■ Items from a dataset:
============================================================

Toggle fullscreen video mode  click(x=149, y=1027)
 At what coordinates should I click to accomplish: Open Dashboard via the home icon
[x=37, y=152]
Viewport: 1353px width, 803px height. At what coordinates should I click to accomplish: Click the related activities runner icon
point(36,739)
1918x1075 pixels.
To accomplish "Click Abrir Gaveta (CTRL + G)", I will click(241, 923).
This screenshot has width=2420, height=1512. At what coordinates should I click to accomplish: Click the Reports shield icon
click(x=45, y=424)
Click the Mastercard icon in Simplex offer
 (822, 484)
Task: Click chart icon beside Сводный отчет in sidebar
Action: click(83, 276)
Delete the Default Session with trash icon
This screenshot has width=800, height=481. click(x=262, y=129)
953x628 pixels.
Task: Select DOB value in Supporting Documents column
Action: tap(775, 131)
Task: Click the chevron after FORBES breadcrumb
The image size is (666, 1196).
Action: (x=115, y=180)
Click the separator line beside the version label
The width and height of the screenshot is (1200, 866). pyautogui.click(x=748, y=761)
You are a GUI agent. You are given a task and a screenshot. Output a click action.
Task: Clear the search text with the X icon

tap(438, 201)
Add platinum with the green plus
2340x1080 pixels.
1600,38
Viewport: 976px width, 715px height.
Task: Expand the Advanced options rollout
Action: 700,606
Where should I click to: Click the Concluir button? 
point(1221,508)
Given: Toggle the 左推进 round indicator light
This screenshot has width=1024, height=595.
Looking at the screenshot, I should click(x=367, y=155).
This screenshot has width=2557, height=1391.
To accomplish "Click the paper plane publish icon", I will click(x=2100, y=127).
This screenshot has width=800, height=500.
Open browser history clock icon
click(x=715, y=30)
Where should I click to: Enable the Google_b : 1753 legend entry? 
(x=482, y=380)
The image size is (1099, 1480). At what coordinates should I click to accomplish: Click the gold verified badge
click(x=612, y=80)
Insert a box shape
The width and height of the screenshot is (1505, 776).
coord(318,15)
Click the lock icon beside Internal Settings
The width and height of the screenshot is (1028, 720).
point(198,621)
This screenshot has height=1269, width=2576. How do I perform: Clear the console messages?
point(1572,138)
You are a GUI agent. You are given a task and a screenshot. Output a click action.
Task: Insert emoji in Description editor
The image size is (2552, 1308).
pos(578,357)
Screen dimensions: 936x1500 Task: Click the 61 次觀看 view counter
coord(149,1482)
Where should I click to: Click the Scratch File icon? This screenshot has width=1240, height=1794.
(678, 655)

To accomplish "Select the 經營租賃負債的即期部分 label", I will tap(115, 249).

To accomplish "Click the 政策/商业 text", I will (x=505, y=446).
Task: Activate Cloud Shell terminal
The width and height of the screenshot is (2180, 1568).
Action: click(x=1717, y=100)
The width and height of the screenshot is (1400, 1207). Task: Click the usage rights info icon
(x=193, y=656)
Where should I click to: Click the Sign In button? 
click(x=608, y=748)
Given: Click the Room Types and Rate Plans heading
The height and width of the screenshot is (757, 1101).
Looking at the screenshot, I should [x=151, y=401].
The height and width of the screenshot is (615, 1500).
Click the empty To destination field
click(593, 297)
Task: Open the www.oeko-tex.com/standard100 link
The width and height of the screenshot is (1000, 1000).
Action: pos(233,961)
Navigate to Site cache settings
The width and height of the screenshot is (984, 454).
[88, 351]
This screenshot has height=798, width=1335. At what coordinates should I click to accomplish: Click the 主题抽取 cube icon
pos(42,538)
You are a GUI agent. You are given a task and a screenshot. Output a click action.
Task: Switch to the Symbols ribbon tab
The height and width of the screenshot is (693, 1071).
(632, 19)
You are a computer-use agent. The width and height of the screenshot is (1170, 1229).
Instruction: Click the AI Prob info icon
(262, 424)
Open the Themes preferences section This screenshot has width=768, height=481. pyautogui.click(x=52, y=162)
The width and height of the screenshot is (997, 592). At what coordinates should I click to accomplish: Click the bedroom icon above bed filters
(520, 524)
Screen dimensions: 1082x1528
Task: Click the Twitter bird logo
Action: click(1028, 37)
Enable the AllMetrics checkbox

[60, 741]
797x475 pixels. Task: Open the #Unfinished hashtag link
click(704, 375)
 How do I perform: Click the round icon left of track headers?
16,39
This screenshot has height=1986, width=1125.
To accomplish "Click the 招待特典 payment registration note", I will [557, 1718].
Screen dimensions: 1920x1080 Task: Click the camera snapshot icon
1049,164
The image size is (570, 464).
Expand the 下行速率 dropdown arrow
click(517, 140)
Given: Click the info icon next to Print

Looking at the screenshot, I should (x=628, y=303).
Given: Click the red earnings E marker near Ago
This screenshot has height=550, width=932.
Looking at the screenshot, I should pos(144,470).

============================================================

■ Problem: Repeat the rows starting at the line that contains "Screen dimensions: 1920x1080" and going to the end of the rows, with both of those ends included.

■ Response to this task:
Screen dimensions: 1920x1080 Task: Click the camera snapshot icon
1049,164
The image size is (570, 464).
Expand the 下行速率 dropdown arrow
click(517, 140)
Given: Click the info icon next to Print

Looking at the screenshot, I should (x=628, y=303).
Given: Click the red earnings E marker near Ago
This screenshot has height=550, width=932.
Looking at the screenshot, I should pos(144,470).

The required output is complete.